▶ [Work required] Reproduce the rows below, substituting "ホーム" for every occurrence of "HOME" and keeping everything else the same.

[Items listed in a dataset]
+ + + +
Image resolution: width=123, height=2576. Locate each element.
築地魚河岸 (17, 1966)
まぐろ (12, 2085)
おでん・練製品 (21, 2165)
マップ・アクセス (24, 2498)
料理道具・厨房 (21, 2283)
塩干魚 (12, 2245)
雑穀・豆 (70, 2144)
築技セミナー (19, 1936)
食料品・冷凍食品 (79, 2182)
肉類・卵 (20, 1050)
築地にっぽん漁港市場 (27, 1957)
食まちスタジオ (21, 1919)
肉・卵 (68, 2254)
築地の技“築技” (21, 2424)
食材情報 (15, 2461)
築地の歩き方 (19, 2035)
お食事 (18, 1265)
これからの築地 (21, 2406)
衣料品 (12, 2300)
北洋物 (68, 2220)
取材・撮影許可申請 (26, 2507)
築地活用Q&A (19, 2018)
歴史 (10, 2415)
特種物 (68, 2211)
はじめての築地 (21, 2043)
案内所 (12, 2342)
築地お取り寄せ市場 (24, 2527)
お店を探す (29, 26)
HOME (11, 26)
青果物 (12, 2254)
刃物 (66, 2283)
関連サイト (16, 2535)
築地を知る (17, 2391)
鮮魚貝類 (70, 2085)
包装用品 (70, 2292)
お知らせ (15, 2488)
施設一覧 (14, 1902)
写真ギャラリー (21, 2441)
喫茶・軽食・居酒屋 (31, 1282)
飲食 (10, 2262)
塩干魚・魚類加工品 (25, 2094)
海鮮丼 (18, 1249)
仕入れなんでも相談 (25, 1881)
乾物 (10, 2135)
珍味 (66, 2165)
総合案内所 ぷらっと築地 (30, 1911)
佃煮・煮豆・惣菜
+ + + +
▶ [Finished exercise]
Image resolution: width=123, height=2576. Locate each element.
築地魚河岸 (17, 1966)
まぐろ (12, 2085)
おでん・練製品 (21, 2165)
マップ・アクセス (24, 2498)
料理道具・厨房 (21, 2283)
塩干魚 (12, 2245)
雑穀・豆 (70, 2144)
築技セミナー (19, 1936)
食料品・冷凍食品 (79, 2182)
肉類・卵 (20, 1050)
築地にっぽん漁港市場 (27, 1957)
食まちスタジオ (21, 1919)
肉・卵 (68, 2254)
築地の技“築技” (21, 2424)
食材情報 (15, 2461)
築地の歩き方 (19, 2035)
お食事 (18, 1265)
これからの築地 (21, 2406)
衣料品 (12, 2300)
北洋物 (68, 2220)
取材・撮影許可申請 (26, 2507)
築地活用Q&A (19, 2018)
歴史 (10, 2415)
特種物 (68, 2211)
はじめての築地 (21, 2043)
案内所 (12, 2342)
築地お取り寄せ市場 (24, 2527)
お店を探す (29, 26)
ホーム (11, 26)
青果物 (12, 2254)
刃物 (66, 2283)
関連サイト (16, 2535)
築地を知る (17, 2391)
鮮魚貝類 (70, 2085)
包装用品 (70, 2292)
お知らせ (15, 2488)
施設一覧 (14, 1902)
写真ギャラリー (21, 2441)
喫茶・軽食・居酒屋 (31, 1282)
飲食 (10, 2262)
塩干魚・魚類加工品 (25, 2094)
海鮮丼 (18, 1249)
仕入れなんでも相談 (25, 1881)
乾物 (10, 2135)
珍味 (66, 2165)
総合案内所 ぷらっと築地 (30, 1911)
佃煮・煮豆・惣菜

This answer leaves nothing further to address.